### EXERCISE DETAILS
Every record below, from the first line to the last, is to be set down again exactly.
------------------------------------------------
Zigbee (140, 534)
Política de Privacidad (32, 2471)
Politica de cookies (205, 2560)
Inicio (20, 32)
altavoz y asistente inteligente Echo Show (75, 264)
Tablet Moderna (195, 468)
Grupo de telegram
------------------------------------------------
### WRITTEN ANSWER
Zigbee (140, 534)
Política de Privacidad (32, 2471)
Politica de cookies (205, 2560)
Inicio (20, 32)
altavoz y asistente inteligente Echo Show (75, 264)
Tablet Moderna (195, 468)
Grupo de telegram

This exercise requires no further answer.